WANdisco’s new Fusion system aims to take the fear out of cloud migration

CloudSoftware vendor WANdisco has announced six new products to make cloud migration easier and less dangerous as companies plan to move away from DIY computing.

The vendor claims its latest Fusion system aims to create a safety net of continuous availability and streaming back-up. Building on that, the platform offers uninterrupted migration and gives hybrid cloud systems the capacity to expand across both private public clouds if necessary. These four fundamental conditions are built on seven new software plug-ins designed to make the transition from production systems into live cloud systems smoother, says DevOps specialist WANdisco.

The backbone of Fusion is WANdisco’s replication technology, which ensures that all servers and clusters are fully readable and writeable, always in sync and can recover automatically from each other after planned or unplanned downtime.

The plug-ins that address continuous availability, data consistency and disaster recovery are named as Active-Active Disaster Recovery, Active-Active Hive and Active-Active Hbase. The first guarantees data consistency with failover and automated recovery over any network.
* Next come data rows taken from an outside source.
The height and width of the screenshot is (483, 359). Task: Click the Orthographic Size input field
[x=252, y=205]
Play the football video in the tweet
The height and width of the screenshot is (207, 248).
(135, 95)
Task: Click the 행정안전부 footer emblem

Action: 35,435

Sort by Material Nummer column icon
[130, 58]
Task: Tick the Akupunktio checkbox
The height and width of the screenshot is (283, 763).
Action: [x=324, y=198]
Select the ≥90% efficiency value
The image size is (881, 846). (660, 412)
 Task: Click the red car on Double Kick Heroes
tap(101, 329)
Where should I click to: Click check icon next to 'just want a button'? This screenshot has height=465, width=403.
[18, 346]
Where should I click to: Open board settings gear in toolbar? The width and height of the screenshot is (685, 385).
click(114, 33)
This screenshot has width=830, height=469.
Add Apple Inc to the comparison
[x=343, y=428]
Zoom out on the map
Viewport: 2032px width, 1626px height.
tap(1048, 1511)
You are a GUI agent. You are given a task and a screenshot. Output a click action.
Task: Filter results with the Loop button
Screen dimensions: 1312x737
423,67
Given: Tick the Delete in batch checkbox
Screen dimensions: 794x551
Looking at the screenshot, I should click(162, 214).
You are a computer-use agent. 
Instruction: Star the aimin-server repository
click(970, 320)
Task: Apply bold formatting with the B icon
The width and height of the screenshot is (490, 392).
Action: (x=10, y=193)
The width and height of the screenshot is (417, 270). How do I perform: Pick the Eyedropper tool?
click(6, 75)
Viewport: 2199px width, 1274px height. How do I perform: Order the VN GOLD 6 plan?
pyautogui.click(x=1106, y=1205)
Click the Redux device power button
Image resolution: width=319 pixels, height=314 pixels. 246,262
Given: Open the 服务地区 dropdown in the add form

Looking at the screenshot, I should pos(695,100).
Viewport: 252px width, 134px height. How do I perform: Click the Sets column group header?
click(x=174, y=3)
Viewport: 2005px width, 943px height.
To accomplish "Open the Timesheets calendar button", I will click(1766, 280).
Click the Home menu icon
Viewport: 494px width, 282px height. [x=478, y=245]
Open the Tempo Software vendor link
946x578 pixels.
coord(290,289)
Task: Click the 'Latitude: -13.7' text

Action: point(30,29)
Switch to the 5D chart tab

It also prevents Hadoop cluster downtime and data loss. The second regulates consistent query results across all clusters and locations. The third, Hbase, aims to create continuously availability and consistency across all locations.

Three further plug ins address the threat of heightened exposure that is created when companies move their system from behind a company firewall and onto a public cloud. These plug-ins are named as Active Back-up, Active Migration and Hybrid Cloud. To supplement these offerings WANdisco has also introduced the Fusion Software Development Kit (SDK) so that enterprise IT departments can programme their own modifications.

“Ease of use isn’t the first thing that comes to mind when one thinks about Big Data, so WANdisco Fusion sets out to simplify the Hadoop crossing,” said WANdisco CEO David Richards.